= Klebercz family =

Noble family in the Kingdom of Hungary

The House of Klebercz (also spelled Klebersz, Klebecz, Kelepecz, Kelepcsics) were a noble family in the Kingdom of Hungary. Its three main branches were split between Pozsony, Nyitra and Zemplén counties.

==Pozsony branch==
Peter Klebersz-Kelepcsics (c.1600 – 1665) was confirmed in the Hungarian nobility by Emperor Ferdinand II on 21 June 1633 along with his brothers John and Paul. He was most probably born in Trnava and was educated by the Jesuits there (predecessor of the present-day Eötvös Loránd University). Peter Klebersz was part of the trusted circle around Nikolaus Esterházy of Galantha, the Palatine of Hungary; he was an official at the Hungarian Royal Chamber in Pressburg (today Bratislava, Slovakia), and was the ispán of the Palatine's dominions with their centre in Senec (Sencz or Wartberg).

In 1650, Peter Klebersz writes a testament where he donates, upon his death, his estate of the Grosslingen island (now central Bratislava including the main Hviezdoslavovo square) to the Jesuits. He is the first nobleman to grant land to the Jesuits in Pressburg, thus assuring them with a continued and secure existence.

Peter Klebersz was also ispán of Senec for Ladislaus, Count Esterházy of Galantha, the next Head of House, who fell at the Battle of Vezekeny.

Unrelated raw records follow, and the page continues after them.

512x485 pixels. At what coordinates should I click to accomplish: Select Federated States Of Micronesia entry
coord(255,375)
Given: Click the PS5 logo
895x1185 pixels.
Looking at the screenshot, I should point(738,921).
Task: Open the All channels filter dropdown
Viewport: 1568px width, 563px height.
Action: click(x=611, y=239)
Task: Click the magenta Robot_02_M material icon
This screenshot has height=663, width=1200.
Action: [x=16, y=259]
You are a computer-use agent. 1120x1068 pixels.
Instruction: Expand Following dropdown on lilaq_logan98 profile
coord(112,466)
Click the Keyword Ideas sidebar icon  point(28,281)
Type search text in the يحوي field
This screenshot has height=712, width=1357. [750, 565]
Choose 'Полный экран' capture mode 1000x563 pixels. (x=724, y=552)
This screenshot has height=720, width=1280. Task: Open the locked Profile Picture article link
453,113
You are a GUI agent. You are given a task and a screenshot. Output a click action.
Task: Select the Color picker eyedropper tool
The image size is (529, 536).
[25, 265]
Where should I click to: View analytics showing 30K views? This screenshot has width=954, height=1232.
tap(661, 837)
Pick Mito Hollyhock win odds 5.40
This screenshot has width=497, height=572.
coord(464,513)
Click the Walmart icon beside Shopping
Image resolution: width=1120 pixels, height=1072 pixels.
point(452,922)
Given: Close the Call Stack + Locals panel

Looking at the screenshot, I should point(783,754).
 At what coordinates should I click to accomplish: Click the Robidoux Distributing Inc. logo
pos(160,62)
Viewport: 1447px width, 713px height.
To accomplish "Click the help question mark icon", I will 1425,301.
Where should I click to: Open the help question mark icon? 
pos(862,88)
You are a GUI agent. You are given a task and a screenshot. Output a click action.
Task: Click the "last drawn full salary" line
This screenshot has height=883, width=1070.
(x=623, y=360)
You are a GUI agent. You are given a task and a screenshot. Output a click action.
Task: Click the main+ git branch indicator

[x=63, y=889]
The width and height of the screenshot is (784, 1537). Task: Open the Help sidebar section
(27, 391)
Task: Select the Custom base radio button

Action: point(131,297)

Klebersz held Royal office as the tax comptroller of the Senec tax authority from 1655 until his death in 1665. Senec one of the most important tax collecting centres in Upper Hungary due to the volume of cattle traffic moving from southern Hungary and the Balkans into Austria, with an income exceeding that of the capital, Pressburg's tax authority.
Peter Klebersz owned his own noble (untaxable) manor in Senec. He married Katalin Bellussy, whose father Nicholas was the burgrave of Trnava. His daughter married George Fodor son of Stephen Fodor, burgrave of Senec, founding the prosperous line of Fodors of Puste Ulany. Peter's sons continued the Bratislava line.

Later, the Klebercz family of the Pressburg line also expand from Senec to nearby Reca. In the 18th century, one of the family members takes part in the noble uprising of Francis II Rákóczi, Prince of Transylvania. According to local legend, this member of the Klebercz family along with two colleagues kidnapped the Generalissimo of the Imperial Armies, Count Heister, when on one of their mounted raids in the area of Senec.

His brothers Paul and John left Pressburg and founded the Nyitra branch of the family.

==Zemplén branch==
Andrew Klebecz, probably Peter's half brother, was confirmed in nobility in the same year 1633 by Emperor Ferdinand II.

His son Stephen married Judith Csenkey of Csenke, daughter of Albert Csenkey and Ilona Marczel in Pozsony County and gained part of the medieval estate there. The family would from then on be known as ‘Kelepecz of Csenke’ (csenkei Kelepecz).

Stephen Kelepecz of Csenke joined the noble uprising of Emeric Thököly, Prince of Transylvania, and during the conflict moved to the Thököly strongholds in Zemplén County. He was the castellan of Nagytárkány (Velke Trakany) castle from 1675 when it was in Thököly's control.

Ferenc Kelepecz de Csenke (1826–1890) was son of József Kelepecz and Anna Lázár. He was a volunteer lieutenant and captain during the Hungarian Revolution of 1848. He married Amália Holnapy de Pozsony.

Gusztáv Kelepecz de Csenke (1830–1869), brother of the above. Married Jozefa Komlóssy de Komlós et Csöpeny. Like his brother, he was a lieutenant in the 1848–1849 Hungarian Revolution and was captured at the Battle of Piski. Released in March 1849, he took part in Józef Bem's campaign in April/May. Raised to rank of captain of the 74th Patriotic Battalion in June and fights in Transylvania.